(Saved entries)
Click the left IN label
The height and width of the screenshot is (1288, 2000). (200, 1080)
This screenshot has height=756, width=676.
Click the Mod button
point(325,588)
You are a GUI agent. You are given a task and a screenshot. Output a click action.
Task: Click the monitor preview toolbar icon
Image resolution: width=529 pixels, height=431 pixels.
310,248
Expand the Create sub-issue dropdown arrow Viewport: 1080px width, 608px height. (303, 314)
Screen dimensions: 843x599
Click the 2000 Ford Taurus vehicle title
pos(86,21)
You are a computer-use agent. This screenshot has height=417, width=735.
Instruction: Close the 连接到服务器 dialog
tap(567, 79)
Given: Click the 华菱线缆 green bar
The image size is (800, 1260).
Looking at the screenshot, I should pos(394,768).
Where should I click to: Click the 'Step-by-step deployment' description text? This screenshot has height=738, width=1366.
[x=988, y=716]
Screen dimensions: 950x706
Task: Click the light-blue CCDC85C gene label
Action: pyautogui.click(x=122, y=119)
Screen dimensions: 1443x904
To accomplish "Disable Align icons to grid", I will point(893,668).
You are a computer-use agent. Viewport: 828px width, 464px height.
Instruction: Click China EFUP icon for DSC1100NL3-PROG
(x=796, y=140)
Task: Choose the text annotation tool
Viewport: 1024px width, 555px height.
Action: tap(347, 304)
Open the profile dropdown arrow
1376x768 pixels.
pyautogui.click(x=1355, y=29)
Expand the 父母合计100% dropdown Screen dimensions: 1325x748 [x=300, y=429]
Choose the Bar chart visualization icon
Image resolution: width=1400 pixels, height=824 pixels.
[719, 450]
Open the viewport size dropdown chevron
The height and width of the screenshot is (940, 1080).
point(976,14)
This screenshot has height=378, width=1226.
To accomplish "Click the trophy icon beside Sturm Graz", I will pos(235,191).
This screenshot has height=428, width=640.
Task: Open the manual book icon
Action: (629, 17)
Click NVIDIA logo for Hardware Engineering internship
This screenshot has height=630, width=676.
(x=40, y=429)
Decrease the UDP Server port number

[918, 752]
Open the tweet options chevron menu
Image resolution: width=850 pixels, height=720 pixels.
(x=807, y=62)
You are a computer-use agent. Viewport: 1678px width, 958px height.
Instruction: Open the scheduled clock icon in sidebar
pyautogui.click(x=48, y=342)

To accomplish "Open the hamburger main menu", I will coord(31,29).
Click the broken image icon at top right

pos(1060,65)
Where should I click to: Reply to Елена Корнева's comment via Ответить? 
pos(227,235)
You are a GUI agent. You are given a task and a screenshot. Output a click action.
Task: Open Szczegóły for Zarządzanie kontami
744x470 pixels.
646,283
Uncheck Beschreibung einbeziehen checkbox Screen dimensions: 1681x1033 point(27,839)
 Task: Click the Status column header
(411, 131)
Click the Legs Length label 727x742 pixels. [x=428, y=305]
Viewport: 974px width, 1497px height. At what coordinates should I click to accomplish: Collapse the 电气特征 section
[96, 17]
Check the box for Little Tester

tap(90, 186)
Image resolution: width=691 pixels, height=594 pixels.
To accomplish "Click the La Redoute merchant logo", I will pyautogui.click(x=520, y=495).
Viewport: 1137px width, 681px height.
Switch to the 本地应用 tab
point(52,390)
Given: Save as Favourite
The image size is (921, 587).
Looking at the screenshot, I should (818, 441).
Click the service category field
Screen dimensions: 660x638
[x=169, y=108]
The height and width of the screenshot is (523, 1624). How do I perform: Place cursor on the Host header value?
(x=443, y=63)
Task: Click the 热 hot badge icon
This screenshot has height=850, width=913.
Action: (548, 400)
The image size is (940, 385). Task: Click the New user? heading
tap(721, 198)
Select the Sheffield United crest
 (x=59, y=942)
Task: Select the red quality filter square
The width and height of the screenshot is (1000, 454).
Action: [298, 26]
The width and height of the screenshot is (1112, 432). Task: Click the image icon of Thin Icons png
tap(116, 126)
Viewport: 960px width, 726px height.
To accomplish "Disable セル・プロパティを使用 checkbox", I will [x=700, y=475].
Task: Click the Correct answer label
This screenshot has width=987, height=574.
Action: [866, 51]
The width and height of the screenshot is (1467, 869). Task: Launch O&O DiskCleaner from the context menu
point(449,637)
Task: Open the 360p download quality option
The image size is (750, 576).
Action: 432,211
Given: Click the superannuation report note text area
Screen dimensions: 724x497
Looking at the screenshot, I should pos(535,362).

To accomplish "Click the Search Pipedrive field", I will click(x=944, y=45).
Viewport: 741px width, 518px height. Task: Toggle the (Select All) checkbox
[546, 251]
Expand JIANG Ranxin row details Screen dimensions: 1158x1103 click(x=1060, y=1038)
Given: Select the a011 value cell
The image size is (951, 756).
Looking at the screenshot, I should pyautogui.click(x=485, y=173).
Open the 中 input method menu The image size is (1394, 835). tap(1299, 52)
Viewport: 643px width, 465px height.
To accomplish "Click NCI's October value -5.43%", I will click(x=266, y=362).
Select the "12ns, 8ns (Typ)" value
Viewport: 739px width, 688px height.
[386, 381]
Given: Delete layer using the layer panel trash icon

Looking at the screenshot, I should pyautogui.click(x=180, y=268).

Exercise description -> In full and without changes, give the data above once more.

Problem solution ->
Click the left IN label
The height and width of the screenshot is (1288, 2000). (200, 1080)
This screenshot has height=756, width=676.
Click the Mod button
point(325,588)
You are a GUI agent. You are given a task and a screenshot. Output a click action.
Task: Click the monitor preview toolbar icon
Image resolution: width=529 pixels, height=431 pixels.
310,248
Expand the Create sub-issue dropdown arrow Viewport: 1080px width, 608px height. (303, 314)
Screen dimensions: 843x599
Click the 2000 Ford Taurus vehicle title
pos(86,21)
You are a computer-use agent. This screenshot has height=417, width=735.
Instruction: Close the 连接到服务器 dialog
tap(567, 79)
Given: Click the 华菱线缆 green bar
The image size is (800, 1260).
Looking at the screenshot, I should pos(394,768).
Where should I click to: Click the 'Step-by-step deployment' description text? This screenshot has height=738, width=1366.
[x=988, y=716]
Screen dimensions: 950x706
Task: Click the light-blue CCDC85C gene label
Action: pyautogui.click(x=122, y=119)
Screen dimensions: 1443x904
To accomplish "Disable Align icons to grid", I will point(893,668).
You are a computer-use agent. Viewport: 828px width, 464px height.
Instruction: Click China EFUP icon for DSC1100NL3-PROG
(x=796, y=140)
Task: Choose the text annotation tool
Viewport: 1024px width, 555px height.
Action: tap(347, 304)
Open the profile dropdown arrow
1376x768 pixels.
pyautogui.click(x=1355, y=29)
Expand the 父母合计100% dropdown Screen dimensions: 1325x748 [x=300, y=429]
Choose the Bar chart visualization icon
Image resolution: width=1400 pixels, height=824 pixels.
[719, 450]
Open the viewport size dropdown chevron
The height and width of the screenshot is (940, 1080).
point(976,14)
This screenshot has height=378, width=1226.
To accomplish "Click the trophy icon beside Sturm Graz", I will pos(235,191).
This screenshot has height=428, width=640.
Task: Open the manual book icon
Action: (629, 17)
Click NVIDIA logo for Hardware Engineering internship
This screenshot has height=630, width=676.
(x=40, y=429)
Decrease the UDP Server port number

[918, 752]
Open the tweet options chevron menu
Image resolution: width=850 pixels, height=720 pixels.
(x=807, y=62)
You are a computer-use agent. Viewport: 1678px width, 958px height.
Instruction: Open the scheduled clock icon in sidebar
pyautogui.click(x=48, y=342)

To accomplish "Open the hamburger main menu", I will coord(31,29).
Click the broken image icon at top right

pos(1060,65)
Where should I click to: Reply to Елена Корнева's comment via Ответить? 
pos(227,235)
You are a GUI agent. You are given a task and a screenshot. Output a click action.
Task: Open Szczegóły for Zarządzanie kontami
744x470 pixels.
646,283
Uncheck Beschreibung einbeziehen checkbox Screen dimensions: 1681x1033 point(27,839)
 Task: Click the Status column header
(411, 131)
Click the Legs Length label 727x742 pixels. [x=428, y=305]
Viewport: 974px width, 1497px height. At what coordinates should I click to accomplish: Collapse the 电气特征 section
[96, 17]
Check the box for Little Tester

tap(90, 186)
Image resolution: width=691 pixels, height=594 pixels.
To accomplish "Click the La Redoute merchant logo", I will pyautogui.click(x=520, y=495).
Viewport: 1137px width, 681px height.
Switch to the 本地应用 tab
point(52,390)
Given: Save as Favourite
The image size is (921, 587).
Looking at the screenshot, I should (818, 441).
Click the service category field
Screen dimensions: 660x638
[x=169, y=108]
The height and width of the screenshot is (523, 1624). How do I perform: Place cursor on the Host header value?
(x=443, y=63)
Task: Click the 热 hot badge icon
This screenshot has height=850, width=913.
Action: (548, 400)
The image size is (940, 385). Task: Click the New user? heading
tap(721, 198)
Select the Sheffield United crest
 (x=59, y=942)
Task: Select the red quality filter square
The width and height of the screenshot is (1000, 454).
Action: [298, 26]
The width and height of the screenshot is (1112, 432). Task: Click the image icon of Thin Icons png
tap(116, 126)
Viewport: 960px width, 726px height.
To accomplish "Disable セル・プロパティを使用 checkbox", I will [x=700, y=475].
Task: Click the Correct answer label
This screenshot has width=987, height=574.
Action: [866, 51]
The width and height of the screenshot is (1467, 869). Task: Launch O&O DiskCleaner from the context menu
point(449,637)
Task: Open the 360p download quality option
The image size is (750, 576).
Action: 432,211
Given: Click the superannuation report note text area
Screen dimensions: 724x497
Looking at the screenshot, I should pos(535,362).

To accomplish "Click the Search Pipedrive field", I will click(x=944, y=45).
Viewport: 741px width, 518px height. Task: Toggle the (Select All) checkbox
[546, 251]
Expand JIANG Ranxin row details Screen dimensions: 1158x1103 click(x=1060, y=1038)
Given: Select the a011 value cell
The image size is (951, 756).
Looking at the screenshot, I should pyautogui.click(x=485, y=173).
Open the 中 input method menu The image size is (1394, 835). tap(1299, 52)
Viewport: 643px width, 465px height.
To accomplish "Click NCI's October value -5.43%", I will click(x=266, y=362).
Select the "12ns, 8ns (Typ)" value
Viewport: 739px width, 688px height.
[386, 381]
Given: Delete layer using the layer panel trash icon

Looking at the screenshot, I should pyautogui.click(x=180, y=268).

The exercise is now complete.